We start by writing the initial $|\psi\rangle$ in its Schmidt basis, $$ |\psi\rangle=\alpha|00\rangle+\beta|11\rangle. $$ I'm going to assume that the input of the other qubit is pure for simplicity, though I don't think it makes much difference. Now act the unitary on it. It must produce $$ |\Psi\rangle=\alpha|0\rangle_C|\psi_0\rangle_{AB}+\beta|1\rangle|\psi_1\rangle. $$ We take the partial trace over $B$, leaving $$ \rho=|\alpha|^2|0\rangle\langle 0|\otimes A+|\beta|^2|1\rangle\langle 1|\otimes D+\alpha \beta^\star|0\rangle\langle 1|\otimes B+\alpha^\star \beta|1\rangle\langle 0|\otimes C $$ where $A,B,C,D$ are $2\times 2$ matrices relating to partial trace of $|\psi_i\rangle\langle\psi_j|$ for different $i,j$. This is just a block matrix $$ \rho=\left(\begin{array}{cc} |\alpha|^2 A & \alpha\beta^\star B \\ \alpha^\star\beta C & |\beta|^2D \end{array}\right). $$ We know that this is a density matrix, so its positive.
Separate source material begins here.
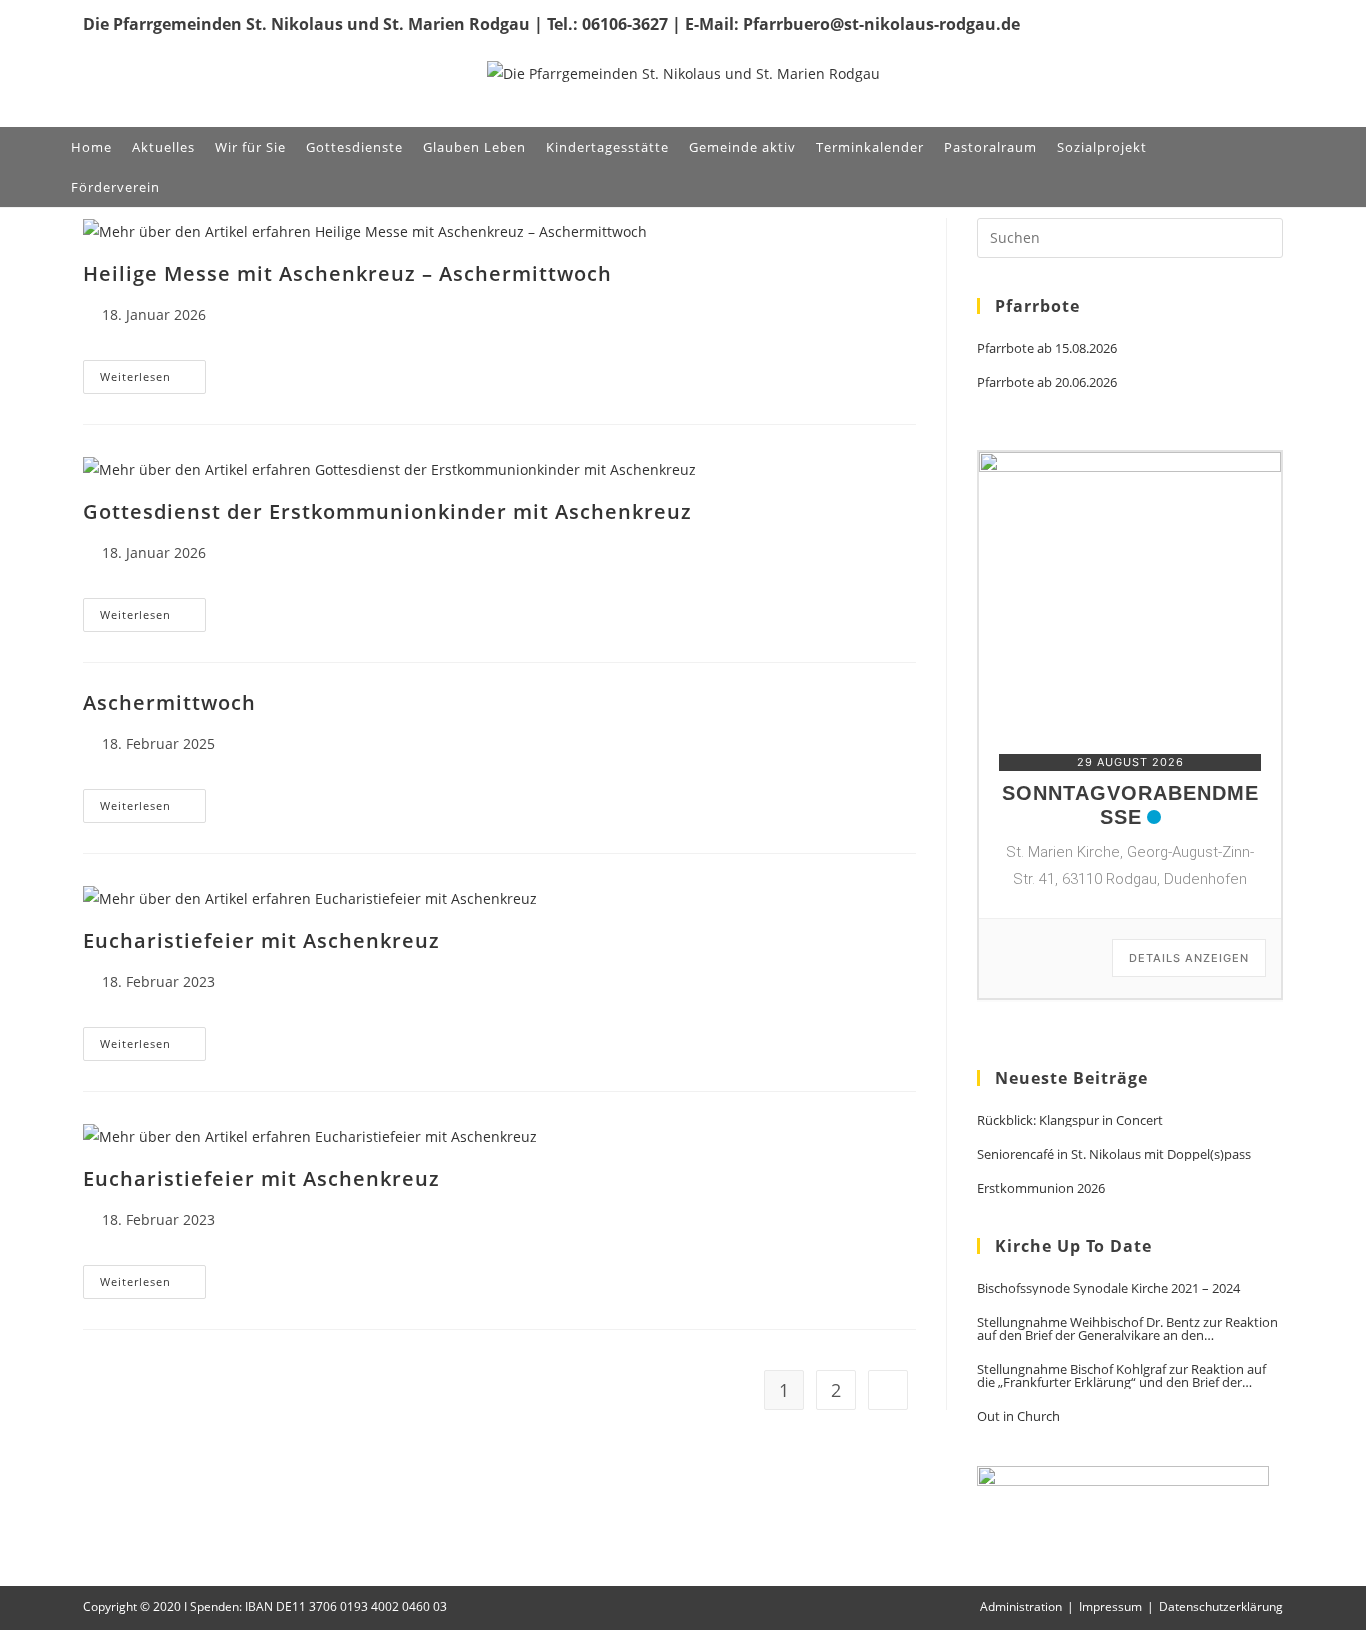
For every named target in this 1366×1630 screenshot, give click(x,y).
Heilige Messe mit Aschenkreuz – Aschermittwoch (347, 273)
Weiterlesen (153, 380)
If $A$ is invertible and $\alpha\neq 0$, then $$ \text{det}(\rho)=|\alpha|^2|\beta|^2\text{det}(A)\text{det}(D-CA^{-1}B)\geq 0. $$ Now, you can take the partial transpose, $$ \rho^{T_C}=\left(\begin{array}{cc} |\alpha|^2 A & \alpha^\star\beta C\\ \alpha\beta^\star B & |\beta|^2D \end{array}\right). $$ The state is entangled if and only if this has a negative eigenvalue. Moreover, it can have at most one negative eigenvalue (according to https://arxiv.org/abs/1304.6775), so its determinant would have to be negative. $$ \text{det}(\rho^{T_C})=|\alpha|^2|\beta|^2\text{det}(A)\text{det}(D-BA^{-1}C). $$ So, aside from the special cases identified (i.e. non-invertible $A$), the conditions on $U$ are that it creates $A,B,C,D$ such that $\text{det}(D-CA^{-1}B)<0$ even though $\text{det}(D-BA^{-1}C)\geq 0$. Quite what that means in terms of $U$, I'm not sure (yet), but it is interesting that it does not depend on the Schmidt coefficients of the initially entangled state!